■ GIVEN EXERCISE: Duplicate the part of the listing that opens with the line containing "Given: Navigate to Integrated applications" and continues through the end of the listing, copying every line exactly.

(Entries taken from a collection)
================

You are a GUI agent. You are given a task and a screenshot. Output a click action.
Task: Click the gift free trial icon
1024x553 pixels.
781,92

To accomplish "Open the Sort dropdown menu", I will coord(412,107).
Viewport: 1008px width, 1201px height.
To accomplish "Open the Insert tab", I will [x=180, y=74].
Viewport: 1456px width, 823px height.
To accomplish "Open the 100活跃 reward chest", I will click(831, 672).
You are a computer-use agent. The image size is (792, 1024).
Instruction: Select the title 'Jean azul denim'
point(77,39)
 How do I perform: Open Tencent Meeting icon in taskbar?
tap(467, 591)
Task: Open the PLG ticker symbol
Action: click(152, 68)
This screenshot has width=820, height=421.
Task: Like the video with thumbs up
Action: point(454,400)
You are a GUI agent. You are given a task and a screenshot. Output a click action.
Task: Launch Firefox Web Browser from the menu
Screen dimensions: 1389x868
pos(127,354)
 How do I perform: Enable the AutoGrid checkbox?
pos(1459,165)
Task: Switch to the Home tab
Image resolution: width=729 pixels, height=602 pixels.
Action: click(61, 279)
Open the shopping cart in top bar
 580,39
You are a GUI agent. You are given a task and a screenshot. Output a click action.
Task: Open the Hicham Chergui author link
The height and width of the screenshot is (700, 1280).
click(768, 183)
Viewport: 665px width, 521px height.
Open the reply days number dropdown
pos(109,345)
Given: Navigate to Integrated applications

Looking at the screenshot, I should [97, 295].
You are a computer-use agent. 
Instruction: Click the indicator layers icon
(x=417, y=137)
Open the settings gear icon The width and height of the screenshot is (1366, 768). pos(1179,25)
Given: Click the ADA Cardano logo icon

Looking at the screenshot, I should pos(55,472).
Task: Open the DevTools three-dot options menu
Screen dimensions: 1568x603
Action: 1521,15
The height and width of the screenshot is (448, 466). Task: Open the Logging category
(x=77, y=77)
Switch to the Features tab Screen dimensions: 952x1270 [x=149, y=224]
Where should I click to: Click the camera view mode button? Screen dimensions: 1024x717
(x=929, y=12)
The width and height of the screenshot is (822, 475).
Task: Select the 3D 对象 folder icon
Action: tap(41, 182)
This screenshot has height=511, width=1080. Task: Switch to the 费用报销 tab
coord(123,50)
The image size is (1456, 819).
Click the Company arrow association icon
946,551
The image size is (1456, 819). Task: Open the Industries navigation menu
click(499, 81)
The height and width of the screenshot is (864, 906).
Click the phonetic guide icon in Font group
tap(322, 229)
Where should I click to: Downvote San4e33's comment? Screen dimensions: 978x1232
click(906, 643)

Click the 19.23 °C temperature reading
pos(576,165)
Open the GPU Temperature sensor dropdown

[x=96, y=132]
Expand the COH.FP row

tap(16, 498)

================

■ FULL ANSWER:
Given: Navigate to Integrated applications

Looking at the screenshot, I should [97, 295].
You are a computer-use agent. 
Instruction: Click the indicator layers icon
(x=417, y=137)
Open the settings gear icon The width and height of the screenshot is (1366, 768). pos(1179,25)
Given: Click the ADA Cardano logo icon

Looking at the screenshot, I should pos(55,472).
Task: Open the DevTools three-dot options menu
Screen dimensions: 1568x603
Action: 1521,15
The height and width of the screenshot is (448, 466). Task: Open the Logging category
(x=77, y=77)
Switch to the Features tab Screen dimensions: 952x1270 [x=149, y=224]
Where should I click to: Click the camera view mode button? Screen dimensions: 1024x717
(x=929, y=12)
The width and height of the screenshot is (822, 475).
Task: Select the 3D 对象 folder icon
Action: tap(41, 182)
This screenshot has height=511, width=1080. Task: Switch to the 费用报销 tab
coord(123,50)
The image size is (1456, 819).
Click the Company arrow association icon
946,551
The image size is (1456, 819). Task: Open the Industries navigation menu
click(499, 81)
The height and width of the screenshot is (864, 906).
Click the phonetic guide icon in Font group
tap(322, 229)
Where should I click to: Downvote San4e33's comment? Screen dimensions: 978x1232
click(906, 643)

Click the 19.23 °C temperature reading
pos(576,165)
Open the GPU Temperature sensor dropdown

[x=96, y=132]
Expand the COH.FP row

tap(16, 498)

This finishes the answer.